Line count for "each": report how many lines in this material hold that string, with the number alone as the answer.

___ DATASET RECORDS

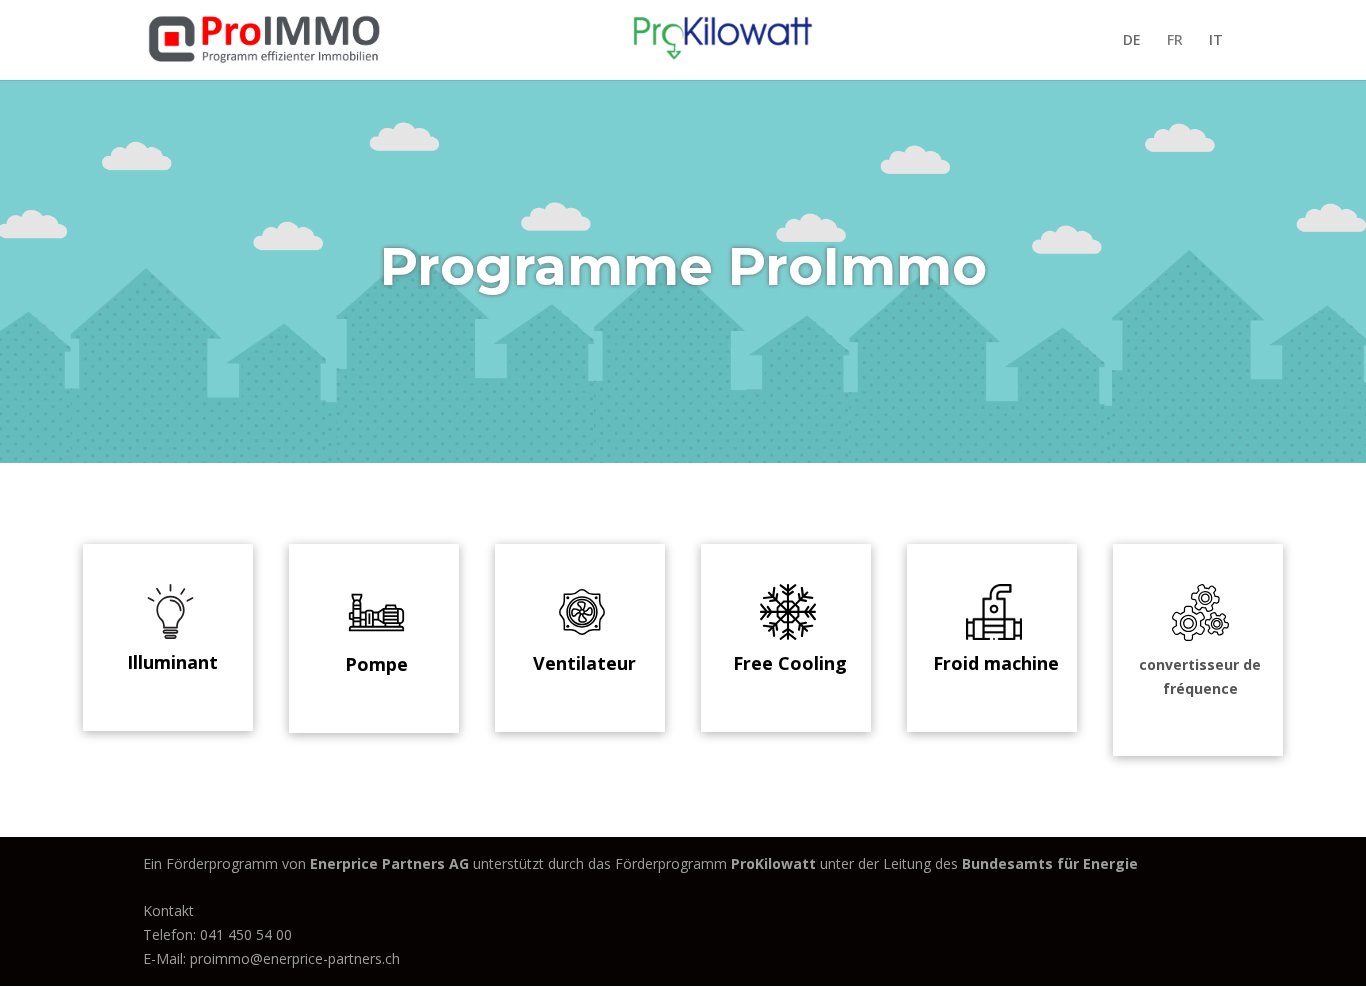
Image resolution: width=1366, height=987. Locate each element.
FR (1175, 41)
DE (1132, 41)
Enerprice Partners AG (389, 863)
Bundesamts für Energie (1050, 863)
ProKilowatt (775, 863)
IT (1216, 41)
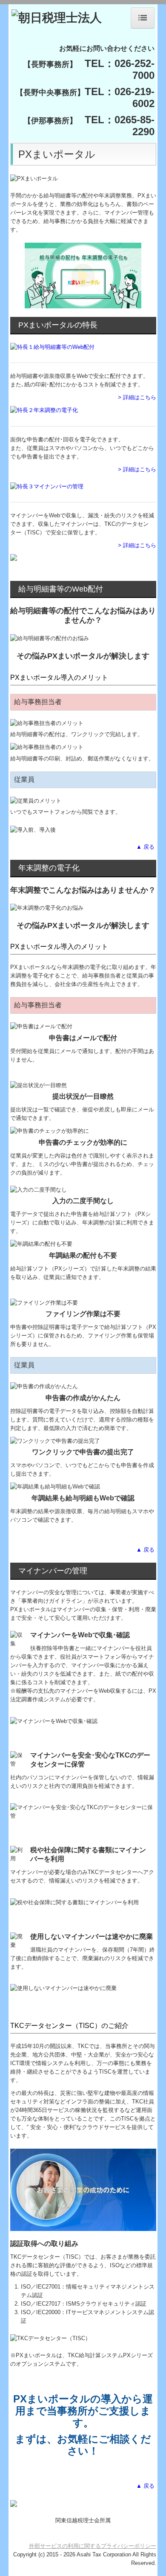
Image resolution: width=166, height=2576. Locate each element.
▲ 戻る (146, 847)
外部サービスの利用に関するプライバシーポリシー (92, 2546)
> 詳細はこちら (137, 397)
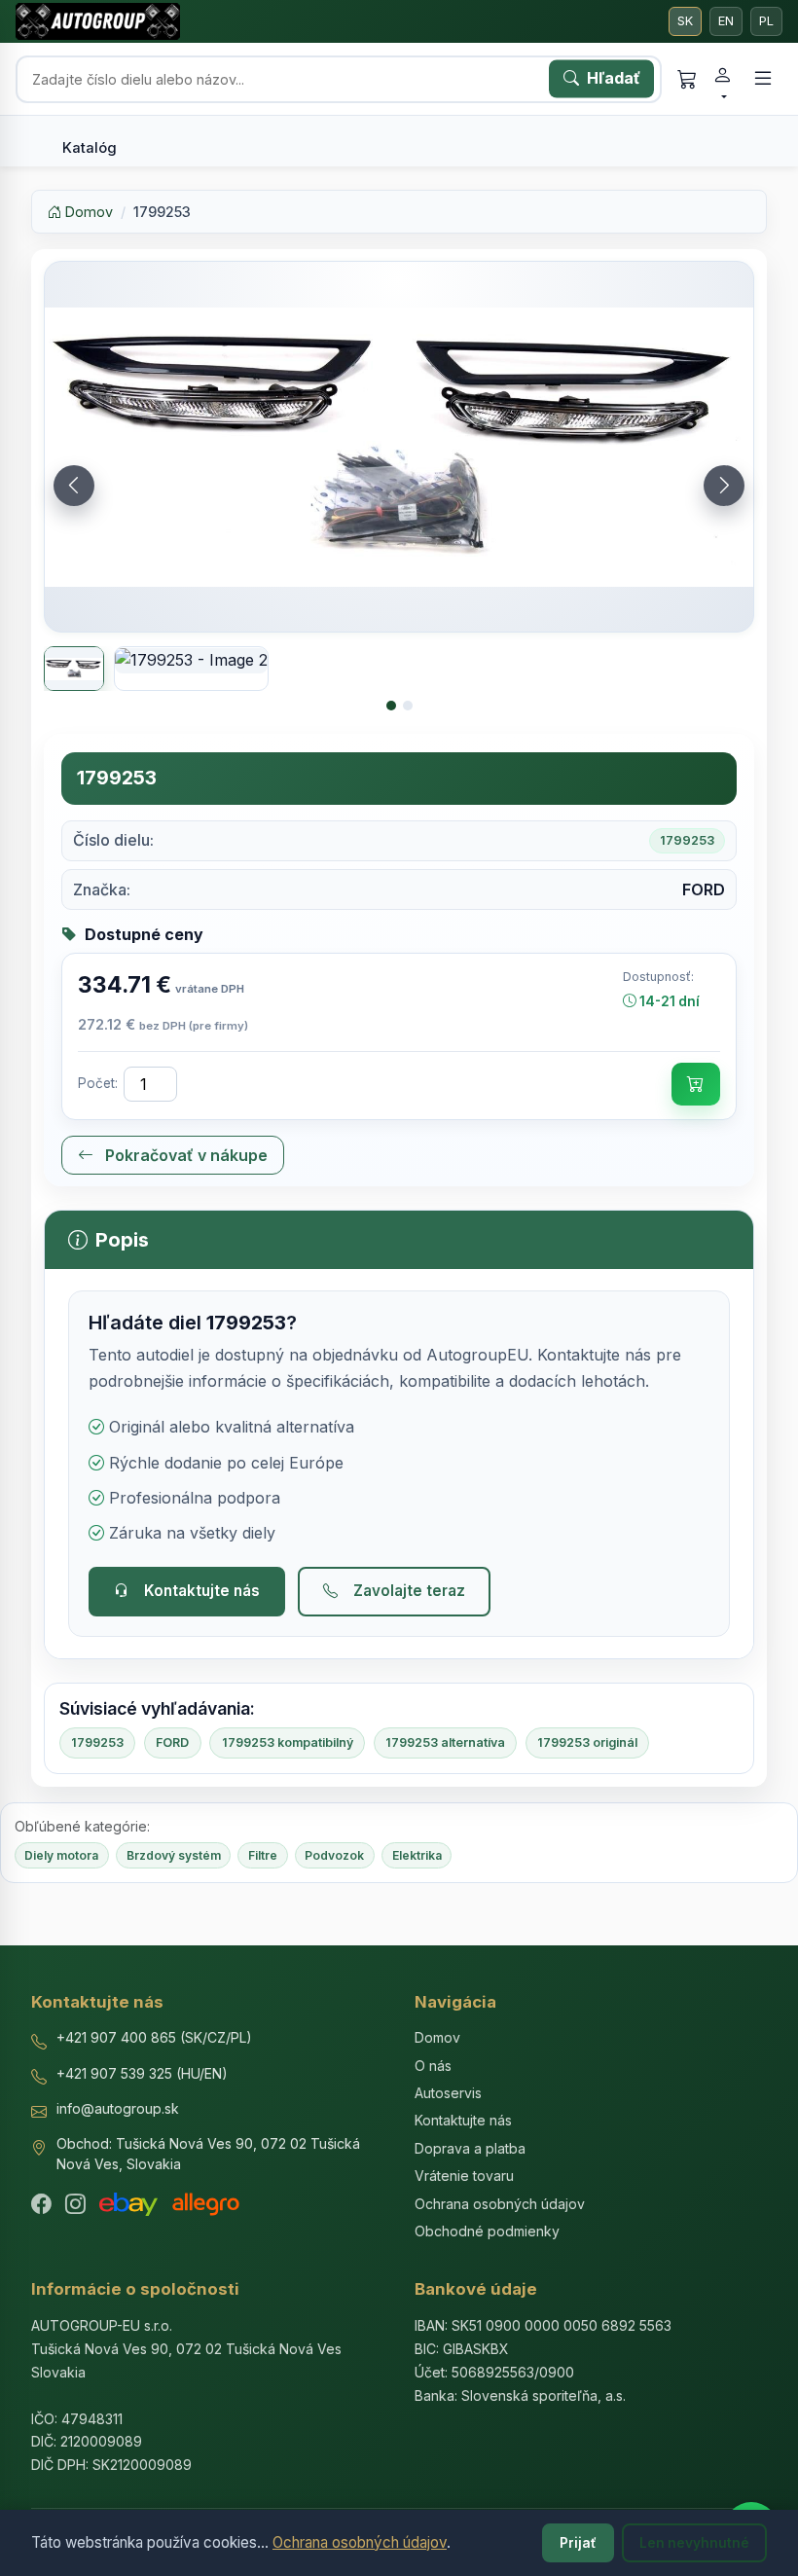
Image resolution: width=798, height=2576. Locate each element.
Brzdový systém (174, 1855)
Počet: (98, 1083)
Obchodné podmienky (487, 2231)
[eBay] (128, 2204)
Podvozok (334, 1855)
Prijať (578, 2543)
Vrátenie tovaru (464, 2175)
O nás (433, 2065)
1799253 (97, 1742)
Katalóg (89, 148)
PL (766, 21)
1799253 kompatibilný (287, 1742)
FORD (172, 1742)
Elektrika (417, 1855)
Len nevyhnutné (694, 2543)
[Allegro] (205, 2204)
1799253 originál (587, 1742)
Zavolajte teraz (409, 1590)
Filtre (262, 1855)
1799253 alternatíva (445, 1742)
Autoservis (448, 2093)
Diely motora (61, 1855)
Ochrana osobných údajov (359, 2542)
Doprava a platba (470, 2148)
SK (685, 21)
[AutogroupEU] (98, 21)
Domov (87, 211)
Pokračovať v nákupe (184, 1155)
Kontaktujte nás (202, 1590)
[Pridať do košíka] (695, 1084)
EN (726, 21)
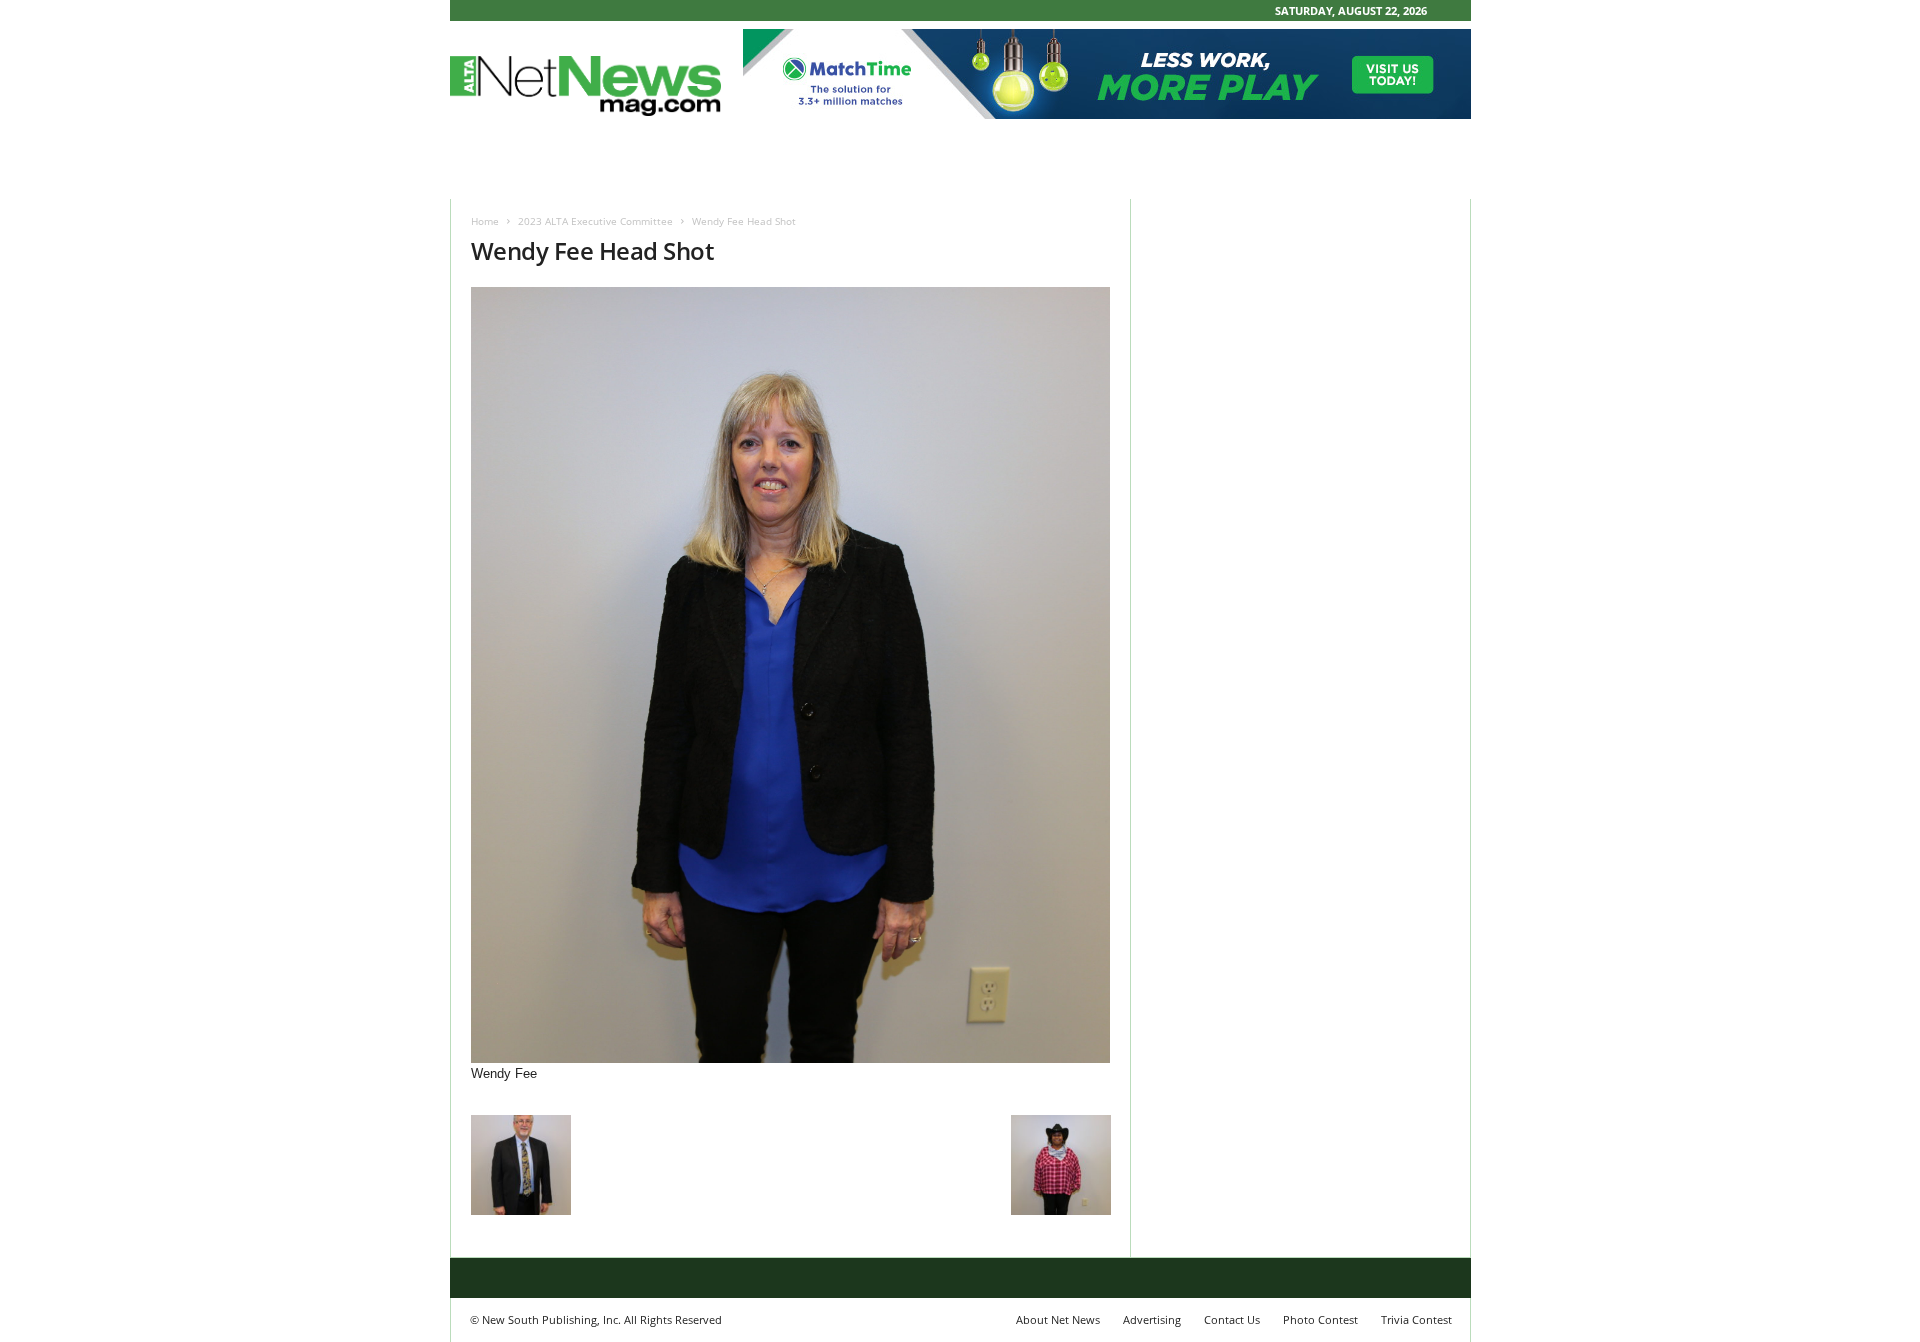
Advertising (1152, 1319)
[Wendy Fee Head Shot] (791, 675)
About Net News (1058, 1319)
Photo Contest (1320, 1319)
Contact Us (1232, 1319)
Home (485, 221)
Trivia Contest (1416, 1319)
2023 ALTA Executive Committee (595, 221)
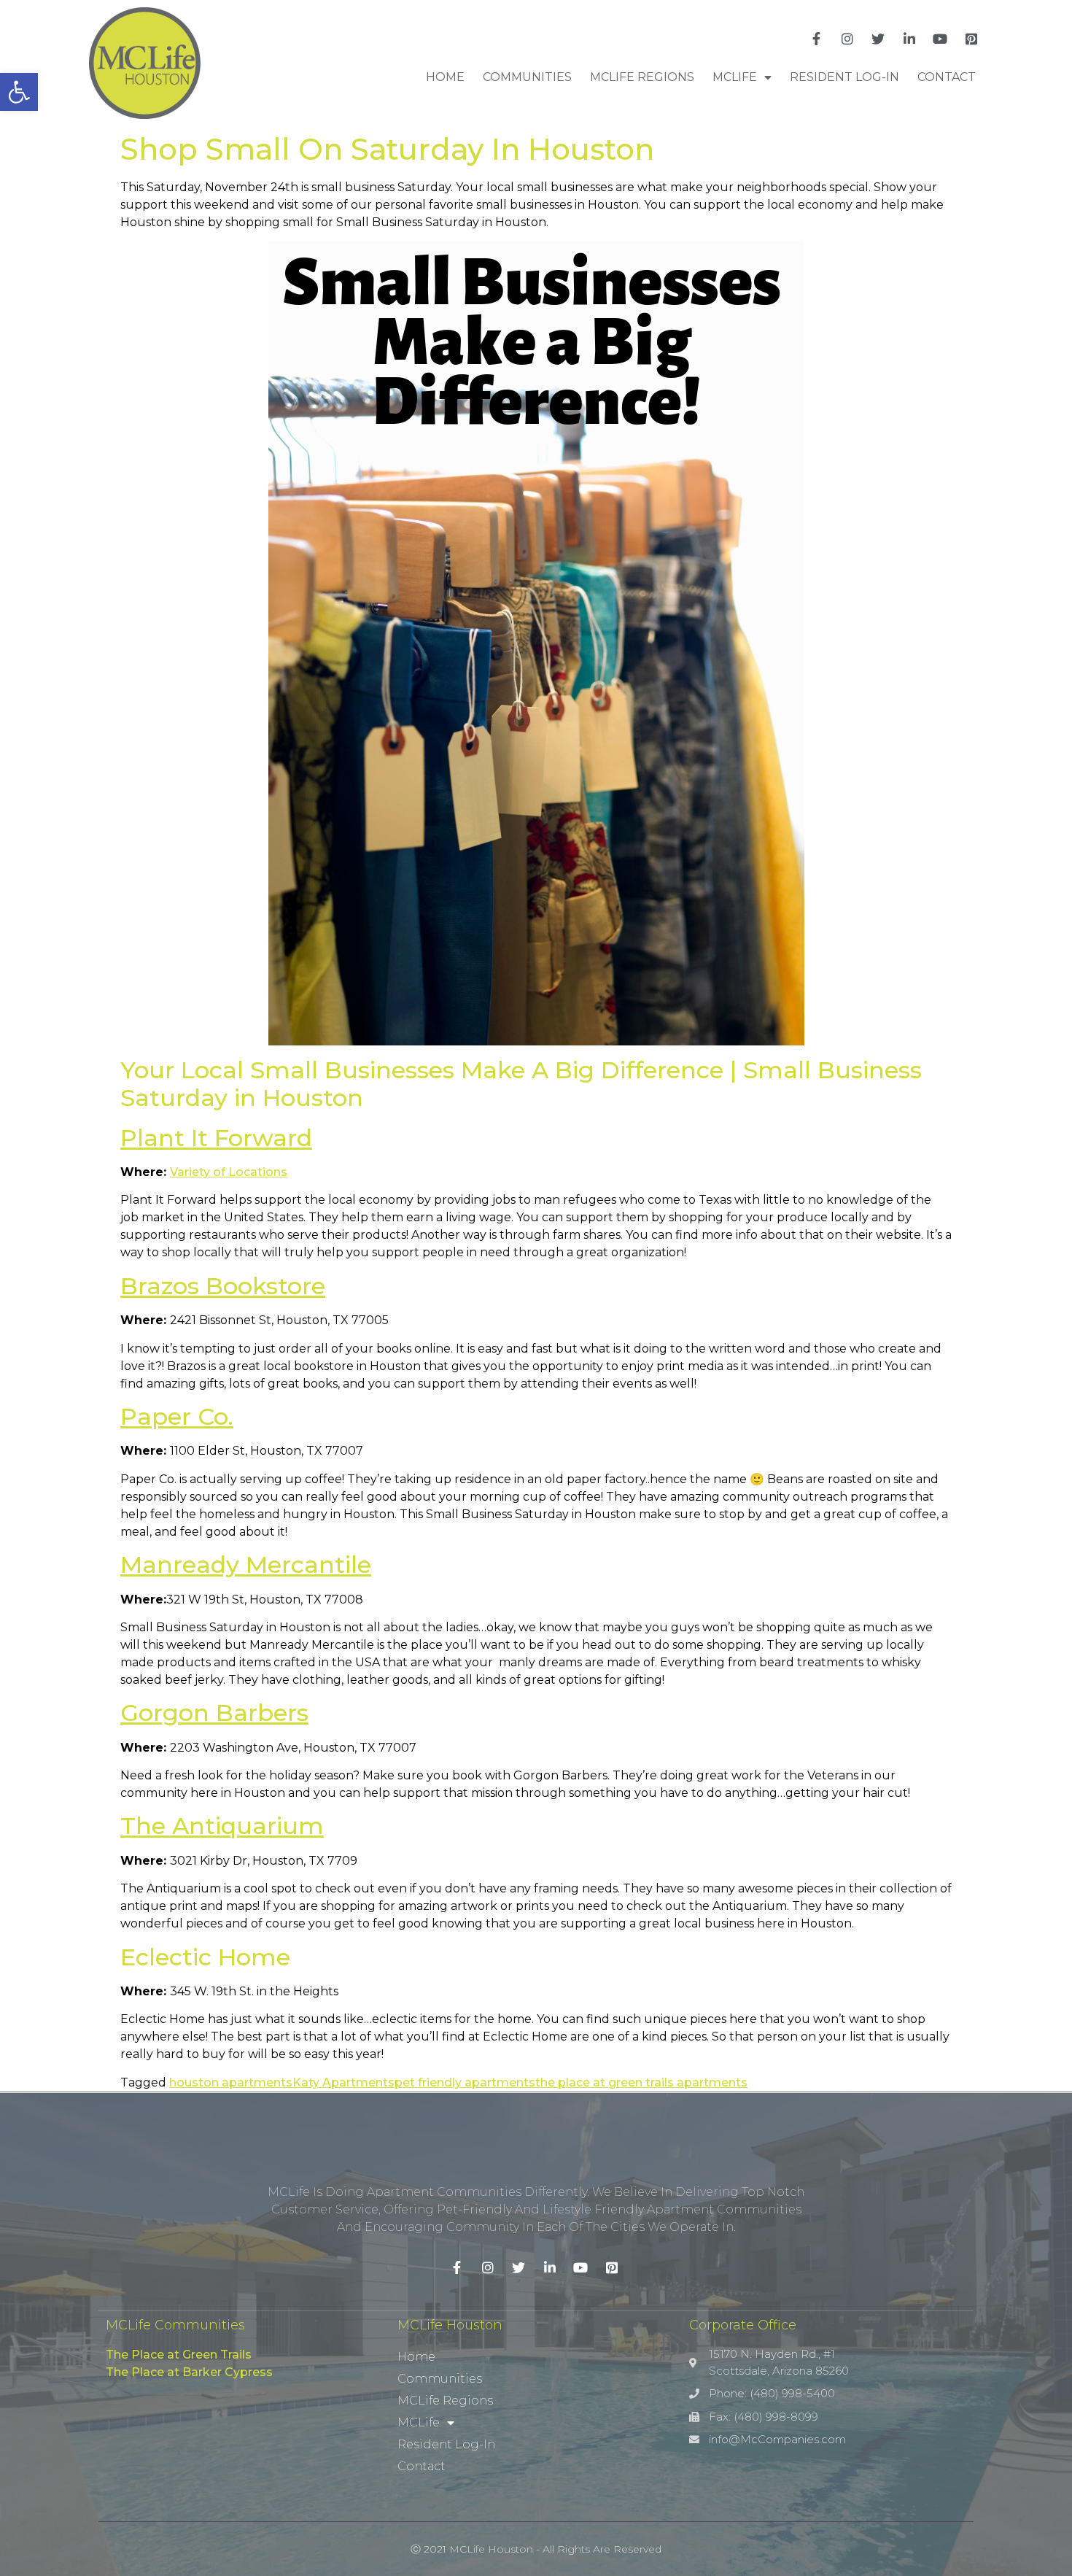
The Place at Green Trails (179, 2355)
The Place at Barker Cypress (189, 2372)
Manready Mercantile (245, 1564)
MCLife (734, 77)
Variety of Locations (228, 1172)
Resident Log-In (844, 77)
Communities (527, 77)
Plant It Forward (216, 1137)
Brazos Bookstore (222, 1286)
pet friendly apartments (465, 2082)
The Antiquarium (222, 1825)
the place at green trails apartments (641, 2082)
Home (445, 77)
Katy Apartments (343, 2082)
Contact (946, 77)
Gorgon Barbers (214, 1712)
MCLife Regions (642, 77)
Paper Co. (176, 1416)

______

• **ANSWER SPACE**: 3